It’s mid-morning when I park outside the house that, even when I lived here and didn’t know any better, was the shame of the neighborhood. I see the difference now. The other homes on the street are cared for. All their windows are repaired, their fences stand true and have paint, even their lawns can be groomed because they don’t have stuff lying on the grass waiting to be repaired, or piled, or thrown away.
Our home was a someday place. Mom made it so. Next year, she’d say, next year.
I ring the doorbell, then rap my knuckles on the door. My sister Suzy should be expecting me. The realtor is scheduled to come next week. Buyers are ready to snap up a split-level like this. Suzy and I have to be ready. If need be, we’ll hire someone to help, there are special agencies, even if it does cut into the estate. It has to get done.
The door is not locked, so I push it open until it meets resistance, a slew of magazines that slid from the top of their pile. Kept in case someone might want to read them again someday. Oh, the possibilities that Mom believed in, a fantasy of her resources saving the day. I know these explanations. I know the whys of things kept.
“Suzy! Are you here?”
I hear no response, so I weave between a pile of shoes and storage bins so full the lids cannot fit. There are grocery bags, mostly tinned goods within, but a smell of rotting dairy products fills the air. I am careful where I step.
It seems worse than I remember, but it’s been twenty-four years since Dad and I lived here and when we left there were fewer reasons for Mom to care. It’s true, also, that Mom was bedridden for the last bit. Suzy’s been here helping: she could have made a dent in this accumulation. Then I dismiss this idea.

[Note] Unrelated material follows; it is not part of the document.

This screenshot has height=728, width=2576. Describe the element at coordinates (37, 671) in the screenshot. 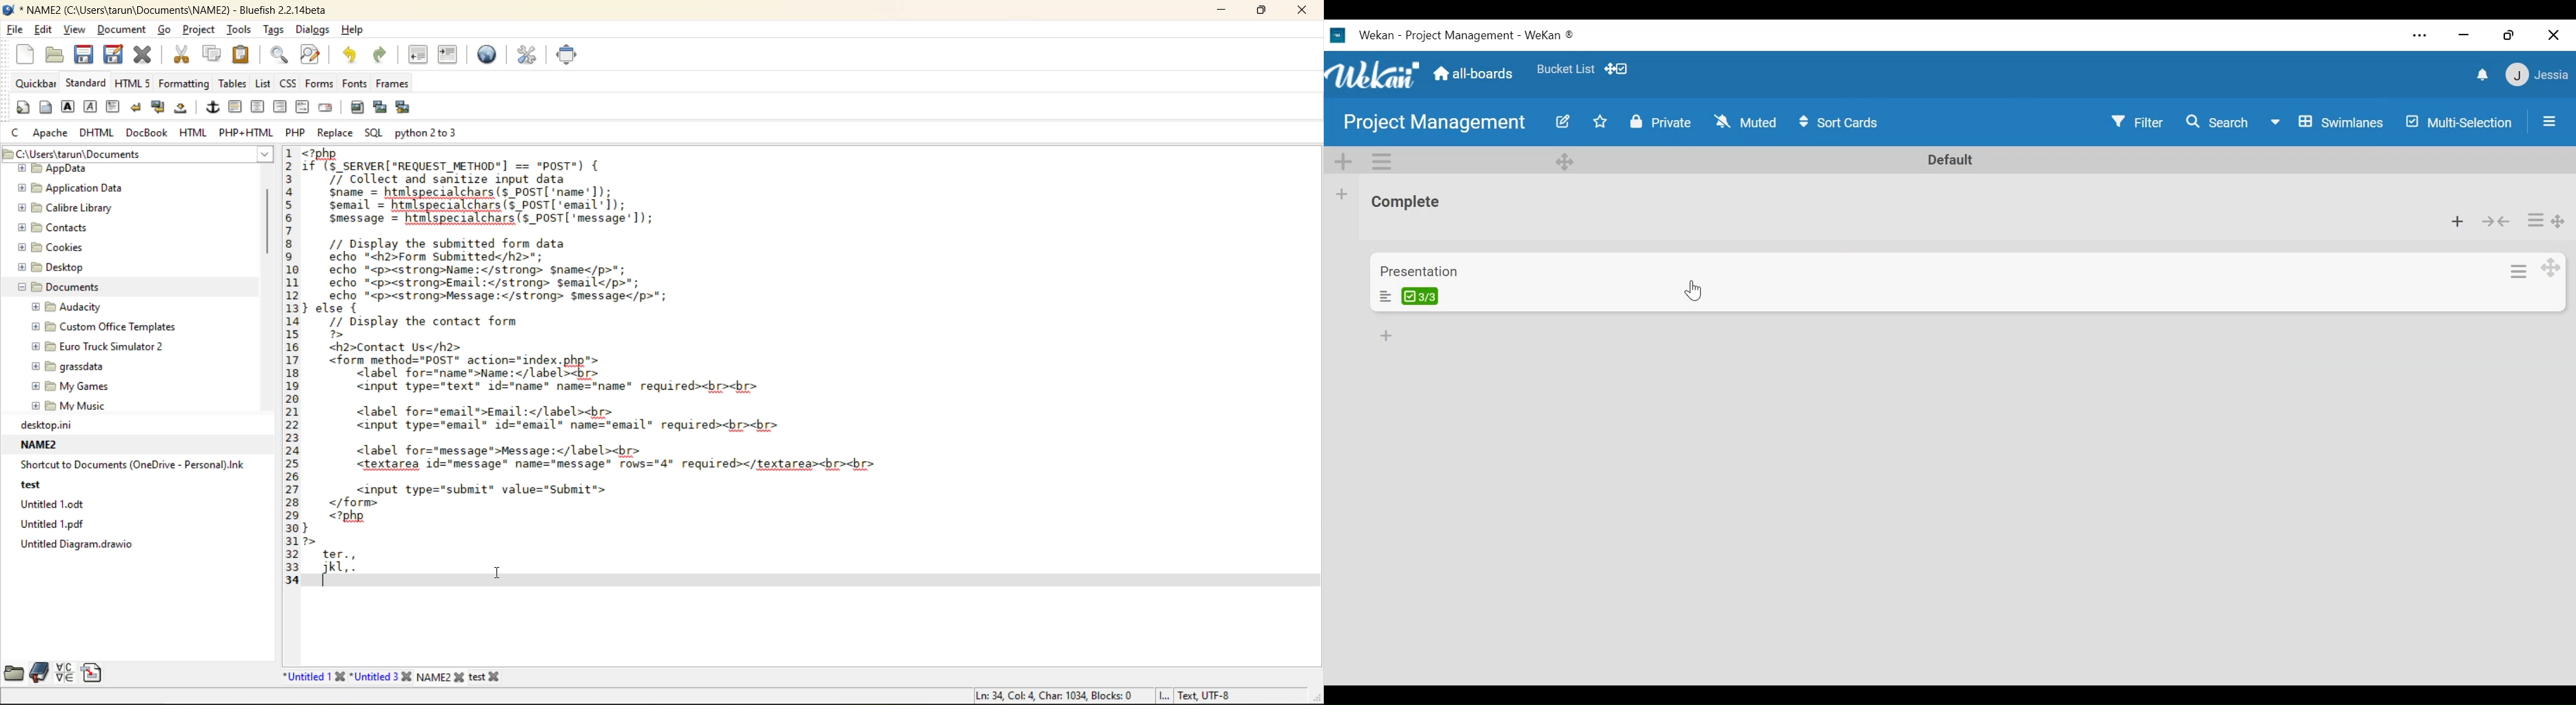

I see `bookmarks` at that location.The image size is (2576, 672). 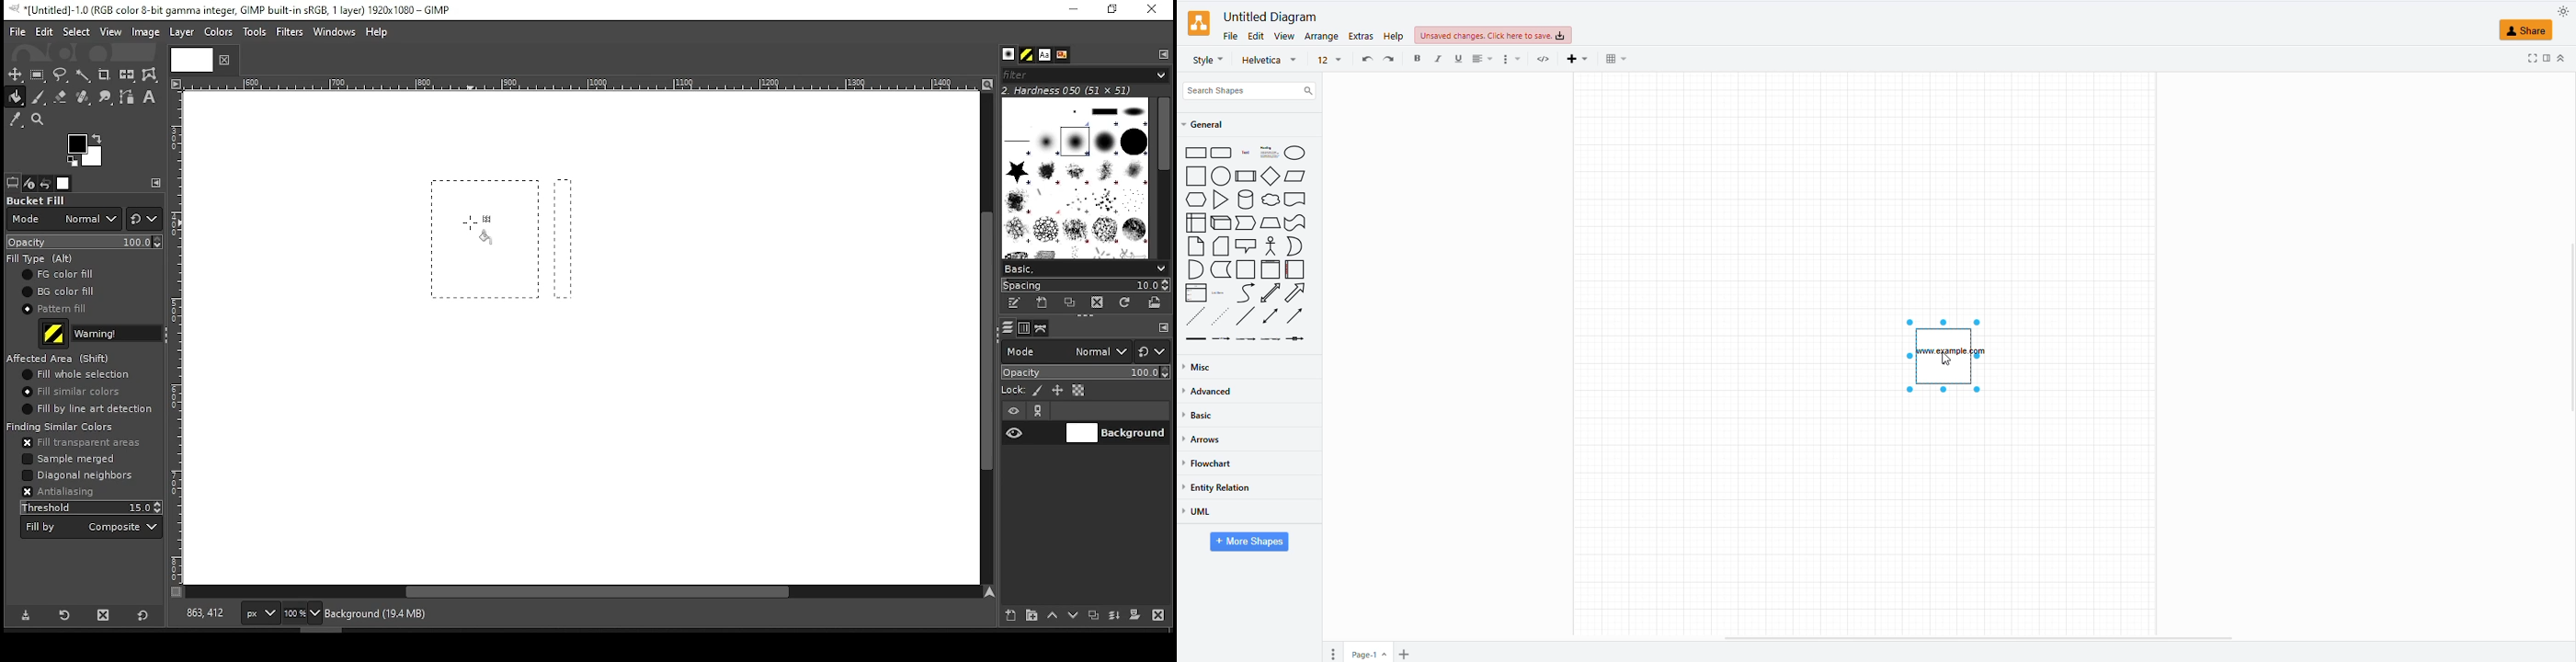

Mom was always a resistance warrior, with tears or tantrums at the suggestion she part with any of her treasures. No one stood a chance against all that.

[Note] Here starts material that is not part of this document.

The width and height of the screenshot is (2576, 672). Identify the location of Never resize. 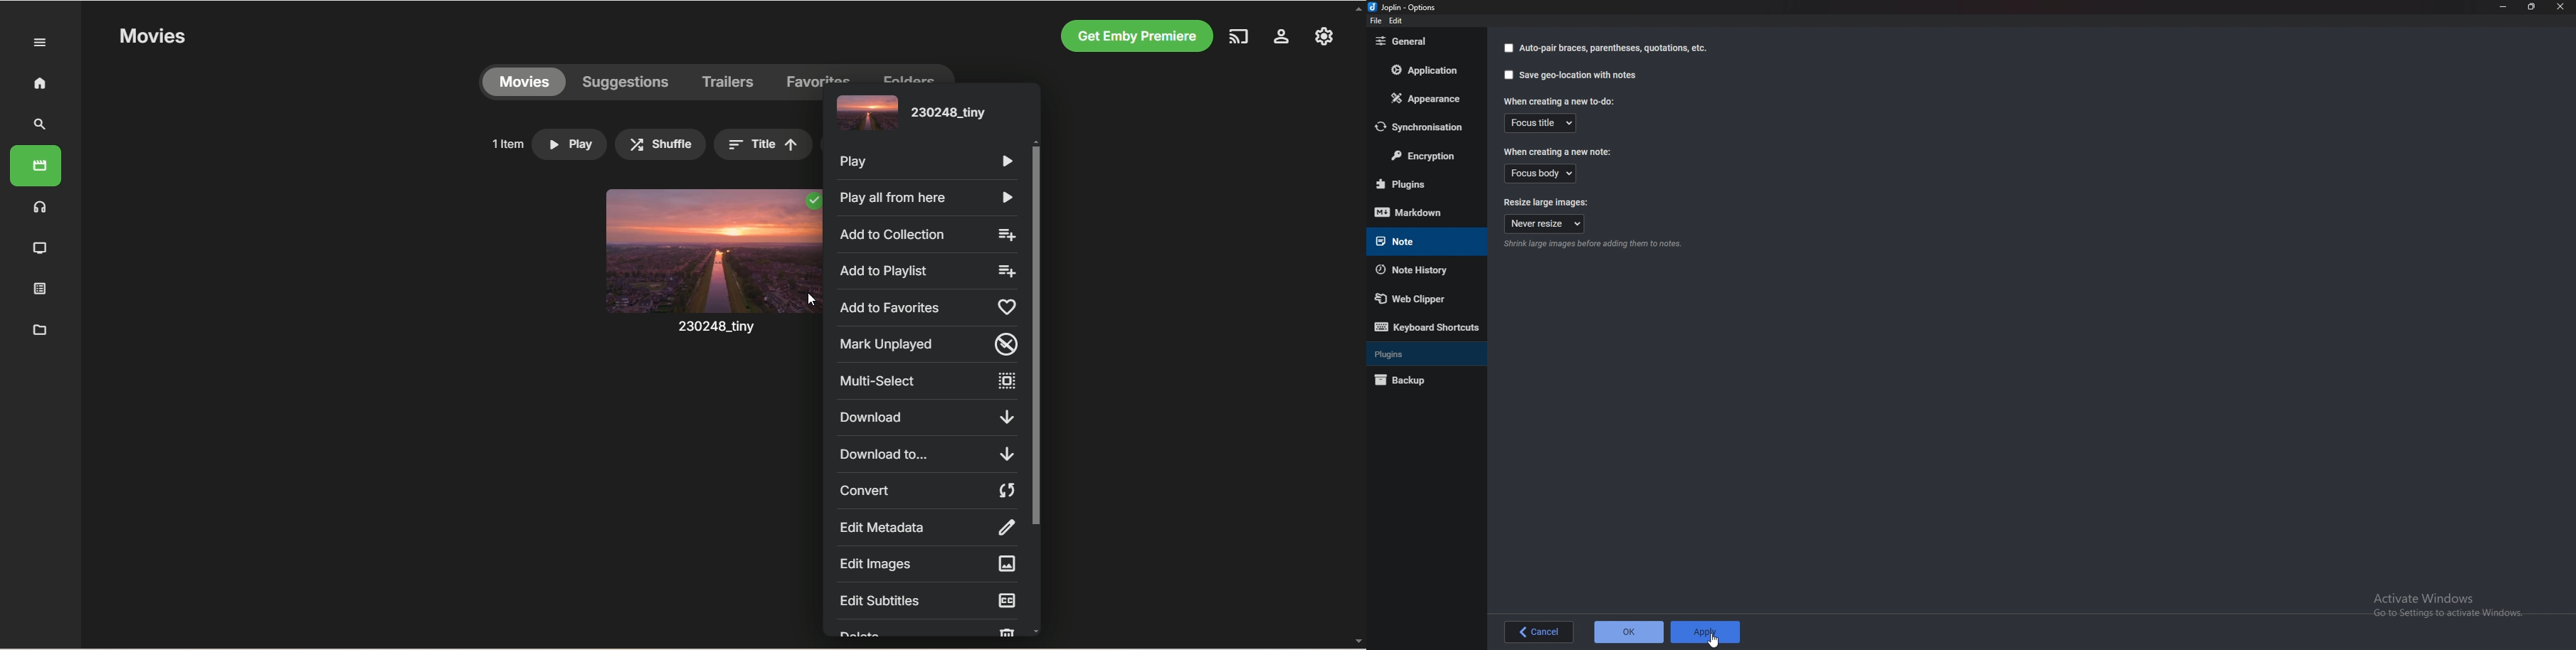
(1544, 224).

But it’s going to be different for Suzy now. As the estate is settled, opportunities will open for my sister. She could take a course, or go from being a dog walker to owning a doggy day care and grooming business. Finally get her feet under her, get on with her life.

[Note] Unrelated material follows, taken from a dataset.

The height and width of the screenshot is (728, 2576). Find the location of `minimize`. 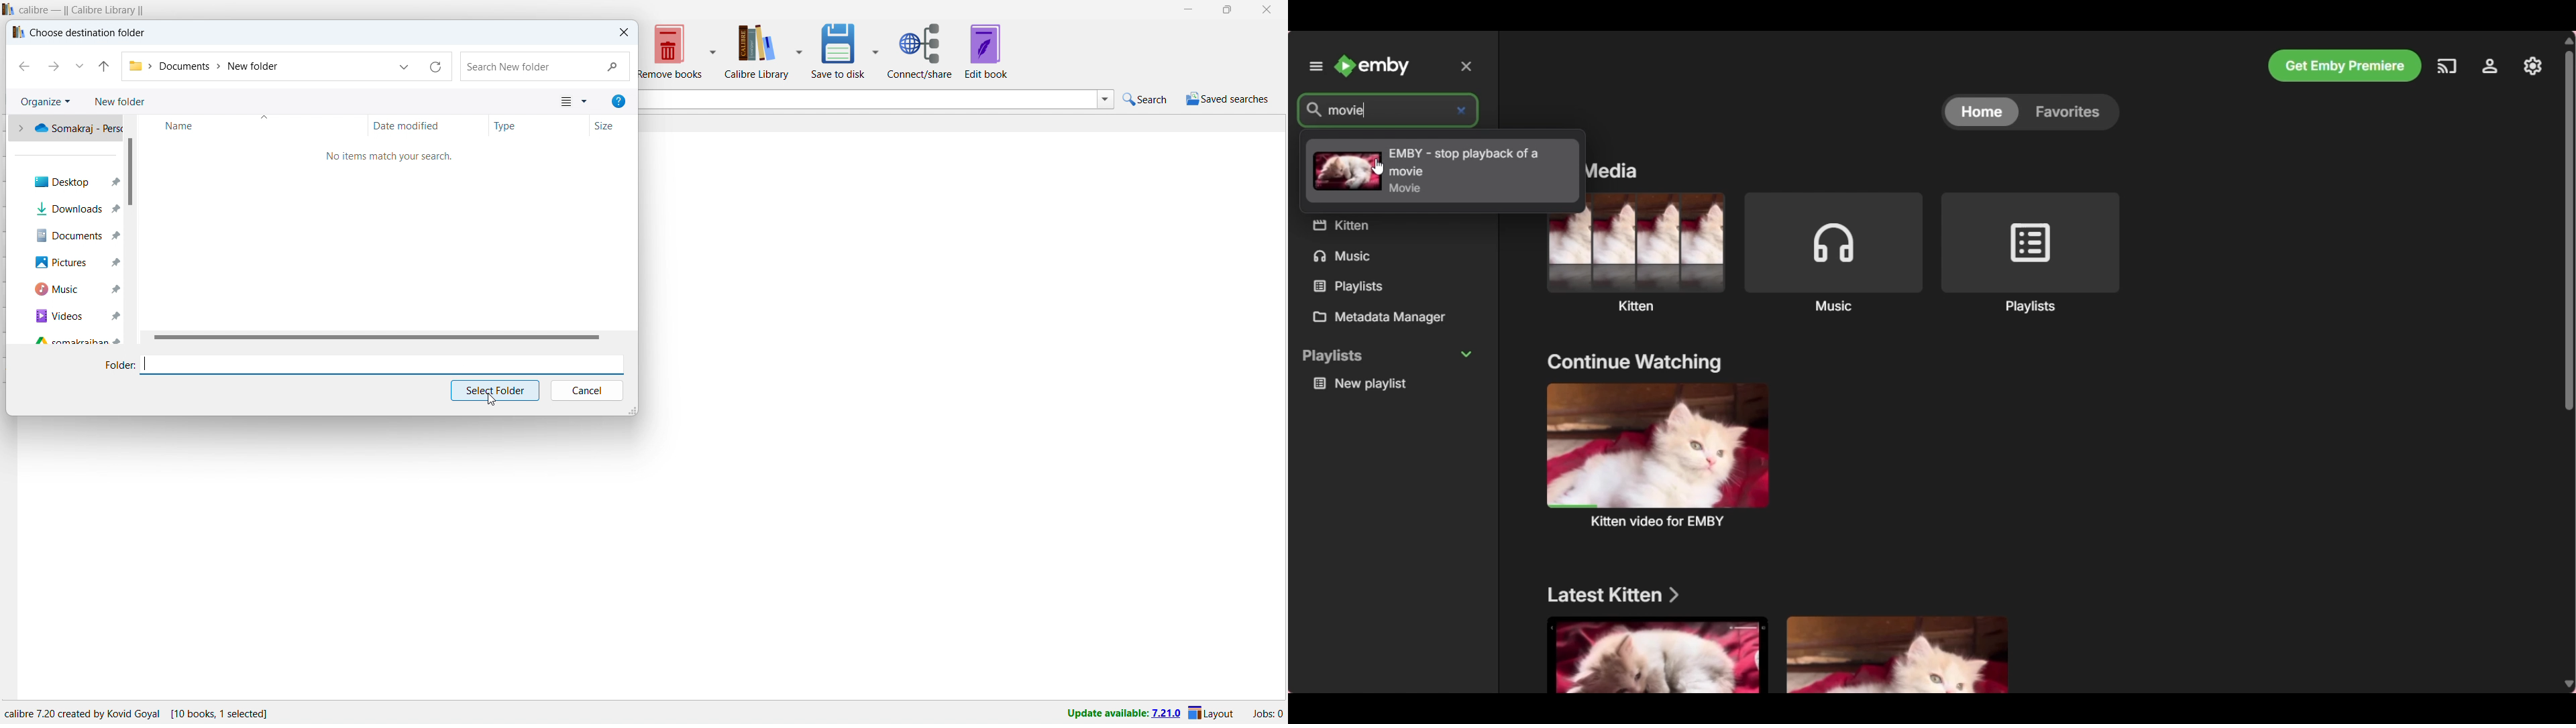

I follow a pathway through the kitchen, past heaps of things without any common denominator, also past a tower of unopened parcels stacked as a child might stack blocks.
Suzy is asleep on the sofa, a paperback novel open on her chest and her glasses on the floor as if they slipped from her outstretched hand. She always said, just like Mom used to say, that when sleep was about to claim her, she couldn’t do a thing but close her eyes. A row of partially folded towels and clothes drape the back of the sofa except for the small avalanche that has slid onto her legs.
A weight wraps itself around my shoulders and something inside me grows hard. I should just get the house sold, not try to solve any problems. Get the estate settled and then leave well enough alone. Suzy is forty-four. I’m forty-six. The time for rescues or fresh starts is long past. I’m not her keeper.